Entre Israël et la Palestine, « nous avons besoin de mesures pratiques, pas de postures »

Share on facebook
Share on twitter
Share on linkedin
Share on print
Share on email
LE MONDE | 16.01.2017 à 10h01 • Mis à jour le 16.01.2017 à 10h31 | Propos recueillis par Marc Semo

Après la conférence de Paris pour la paix, le chercheur Michael Herzog estime que la situation va évoluer en fonction des choix de l’administration Trump.

Brigadier général de réserve et ancien responsable de la planification à l’état-major israélien, Michael Herzog est chercheur associé au Washington Institute for Near East Policy. Il a participé aux négociations de paix israélo-palestiniennes depuis 1993.


Comment jugez-vous la conférence de Paris ?

Les espoirs qu’y mettent les Palestiniens me semblent aussi exagérés que la peur des autorités israéliennes. Cette conférence, au mieux, ne peut avoir qu’un poids symbolique, celui de 75 pays affirmant en commun leur appui à la solution de deux Etats. C’est la seule solution. Mais le rappel de tels principes, aussi méritoire soit-il, n’aura aucun effet. L’enjeu, désormais, est ce que décidera de faire la nouvelle administration américaine et il n’y aura rien à attendre de l’ONU ces prochains mois. Le communiqué final ne dissuadera pas Donald Trump de poursuivre ses projets et les objectifs qu’il s’est fixés, même si nous ne les connaissons pas.


Comment voyez-vous le vote par le Conseil de sécurité, le 23 décembre 2016, de la résolution demandant l’arrêt de la colonisation ?

Le gel des implantations est dans l’intérêt même à long terme d’Israël et dans la logique de la solution à deux Etats. Israël ne devrait pas autoriser de nouvelles constructions dans les zones où nous supposons que sera établi un futur Etat palestinien. Mais c’est aussi une résolution très déséquilibrée qui fait faire un pas en arrière. Elle est ressentie comme telle par de nombreux Israéliens, y compris partisans de la paix, parce qu’elle considère comme faisant partie de la Palestine tout ce qui est au-delà des lignes de 1967, sans tenir compte, même a minima, des impératifs sécuritaires ou de sentiments historiques israéliens. Elle ne permettra donc pas de progrès. Nous avons besoin de mesures pratiques, pas de postures.

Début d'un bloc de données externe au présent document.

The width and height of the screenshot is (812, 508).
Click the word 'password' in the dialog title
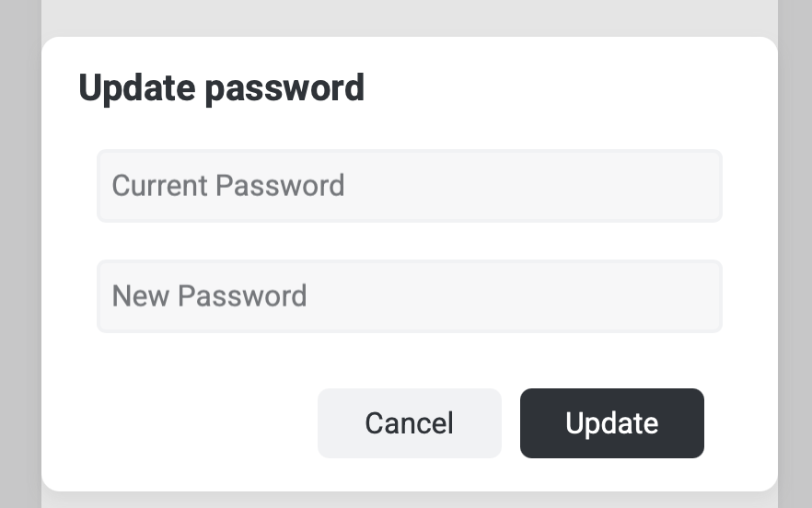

Comment relancer le processus de paix ?
Il faut agir et penser multilatéralement. Les pressions pour remettre à la table des négociations Israéliens et Palestiniens n’ont rien donné et elles ne pouvaient rien donner. Pour des raisons différentes, aussi bien Benyamin Nétanyahou que le président Mahmoud Abbas ne sont actuellement pas en mesure de prendre de grandes décisions. L’Autorité palestinienne est délégitimée, car il n’y a pas eu d’élection présidentielle depuis 2005 et d’élections parlementaires depuis 2006. Le premier ministre israélien, lui, est sous la pression du gouvernement le plus à droite de l’histoire du pays. L’administration américaine qui s’installe est une inconnue. Dans une telle situation, la seule chose possible est de garder les fenêtres ouvertes pour de futures négociations en faisant des petits pas concrets. Quels peuvent-ils être ? Il y a le gel des implantations, qui est, je le répète, dans l’intérêt d’Israël. Il est nécessaire, aussi, de donner des aides économiques dans les territoires palestiniens et de permettre une plus libre circulation des hommes comme des biens et des services. Il faudrait discuter d’un cessez-le-feu à long terme avec le Hamas et de la reconstruction de Gaza, en même temps que d’une coopération sécuritaire avec l’Egypte. Il faut, enfin, renforcer la gouvernance de l’Autorité palestinienne ainsi que la société civile.